La nature – L’adaptation au milieu – L’évolution – Les diverses formes de sociétés – Le langage

Extrait

Naoh a volé le feu aux Kzamms et, poursuivi par eux, trouve refuge au sein d’un troupeau de mammouths. Humains et mammouths s’apprivoi-sent mutuellement et développent des relations très riches ; le guerrier est fasciné par la remarquable adaptation des pachydermes à leur milieu. Aghoo fait partie de la même horde que Naoh, mais est beaucoup plus fruste et brutal ; Goûn est le vieux chef, sage mais contesté par Aghoo.

Depuis ce soir, le grand mammouth se rapprocha encore des nomades. Il aidait à ramasser la provision de bois, il alimentait le feu avec sagacité et prudence, il rêvait dans la clarté cuivreuse, pourpre ou cramoisie, selon les phases de la flamme. Des notions neuves grossissaient dans son énorme crâne, qui établissaient un lien mental entre lui et les Oulhamr. Il comprenait plusieurs paroles et beaucoup de gestes ; il savait lui-même se faire comprendre : en ce temps, les propos qu’échangeaient les hommes ne dépassaient pas des actions immédiates et très prochaines ; la prévoyance des mammouths et leur connaissance des choses avaient atteint à leur apogée. Ainsi, leur chef réglait quelque temps à l’avance la mise en marche de la peuplade ; lorsqu’on entrait dans des territoires suspects ou énigmatiques, il se faisait précéder d’éclaireurs ; son expérience, guidée par une mémoire tenace, nourrie par la réflexion, avait de la variété et de l’envergure. Avec moins de précision que Naoh, il n’en avait pas moins certaines conceptions sur les eaux, les plantes et les bêtes ; il entrevoyait la succession des périodes mornes et des périodes fertiles de l’année ; il discernait grossièrement le cours du soleil et ne le confondait pas avec celui de la lune. S’il avait parlé la langue des hommes, il n’eût guère paru plus fruste qu’Aghoo et ses frères, il aurait même exprimé certaines choses que le vieux Goûn lui-même ne concevait point.
────────
[Série d'exercices]
1. Dans l'extrait sur Naoh et les mammouths, recopiez le passage allant de « La nature – » jusqu'à « contesté par Aghoo. » inclus, en substituant « pachydermes » à « mammouths ».
2. Reprenez l'extrait sur Naoh et les mammouths et prolongez-le au-delà de sa dernière phrase.
────────
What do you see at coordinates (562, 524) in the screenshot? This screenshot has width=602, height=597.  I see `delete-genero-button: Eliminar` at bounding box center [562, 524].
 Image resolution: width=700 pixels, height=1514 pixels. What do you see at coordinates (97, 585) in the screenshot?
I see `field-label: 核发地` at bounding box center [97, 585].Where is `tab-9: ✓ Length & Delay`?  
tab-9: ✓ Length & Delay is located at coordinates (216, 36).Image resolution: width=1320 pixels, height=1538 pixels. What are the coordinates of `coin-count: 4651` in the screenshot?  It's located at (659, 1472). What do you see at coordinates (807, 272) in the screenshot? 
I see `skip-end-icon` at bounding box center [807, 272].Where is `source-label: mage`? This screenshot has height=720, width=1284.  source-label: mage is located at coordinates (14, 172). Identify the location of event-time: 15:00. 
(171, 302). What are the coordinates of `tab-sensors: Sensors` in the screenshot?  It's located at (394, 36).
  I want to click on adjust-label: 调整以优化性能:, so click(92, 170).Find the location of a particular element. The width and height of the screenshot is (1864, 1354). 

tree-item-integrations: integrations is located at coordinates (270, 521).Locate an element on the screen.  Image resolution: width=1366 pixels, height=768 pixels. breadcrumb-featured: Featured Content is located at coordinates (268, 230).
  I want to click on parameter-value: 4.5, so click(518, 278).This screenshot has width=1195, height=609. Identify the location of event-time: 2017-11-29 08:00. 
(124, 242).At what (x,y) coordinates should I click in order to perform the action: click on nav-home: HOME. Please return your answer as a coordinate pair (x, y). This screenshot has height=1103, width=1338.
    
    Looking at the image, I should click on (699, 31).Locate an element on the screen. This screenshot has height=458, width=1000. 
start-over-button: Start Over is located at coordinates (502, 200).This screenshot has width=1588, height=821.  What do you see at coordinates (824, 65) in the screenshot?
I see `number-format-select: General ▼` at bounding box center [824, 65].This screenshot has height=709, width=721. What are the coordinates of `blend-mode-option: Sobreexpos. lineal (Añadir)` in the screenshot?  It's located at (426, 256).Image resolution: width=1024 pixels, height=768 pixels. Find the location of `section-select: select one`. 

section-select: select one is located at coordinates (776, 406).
────────
[Corrigé des exercices]
1.
La nature – L’adaptation au milieu – L’évolution – Les diverses formes de sociétés – Le langage

Extrait

Naoh a volé le feu aux Kzamms et, poursuivi par eux, trouve refuge au sein d’un troupeau de pachydermes. Humains et pachydermes s’apprivoi-sent mutuellement et développent des relations très riches ; le guerrier est fasciné par la remarquable adaptation des pachydermes à leur milieu. Aghoo fait partie de la même horde que Naoh, mais est beaucoup plus fruste et brutal ; Goûn est le vieux chef, sage mais contesté par Aghoo.

2.
Car si les hommes, depuis des milliers de siècles, accroissaient et affinaient leur entendement par tout ce qu’avaient palpé et transformé leurs mains, les mammouths développaient, à l’aide de leur trompe ingénieuse, maintes notions qui demeuraient étrangères aux hommes. Mais, réduit à quelques intonations et à quelques signes, le langage des colosses ne pouvait traduire tout ce qu’ils savaient ; les plus subtils restaient murés dans une solitude cérébrale ; aucune réflexion multiple ne pouvait se combiner avec une autre, ou se répandre par ce fleuve de la tradition orale qui, chez les hommes, emportait, rassemblait, variait intarissablement l’expérience, l’invention et les images… Néanmoins, la distance n’était pas encore infranchissable. Si la tradition des mammouths se bornait à l’imitation d’actes et de gestes millénaires, à la transmission de ruses et de tactiques, à une éducation simple sur l’usage des objets ou des devoirs envers la communauté et les individus, ils avaient l’avantage d’un instinct social plus ancien que celui des hommes et d’une longévité qui favorisait l’expérience individuelle. Car l’homme n’était pas construit pour vivre autant de saisons qu’un mammouth, et il était beaucoup plus sujet à périr accidentellement : il ne pouvait pas compter sur une protection très efficace ; la haine de ses semblables le menaçait, non seulement au-dehors, mais au sein de la horde même. Aussi, existait-il moins d’hommes que de mammouths ayant reçu de la vie une leçon à la fois durable et nombreuse.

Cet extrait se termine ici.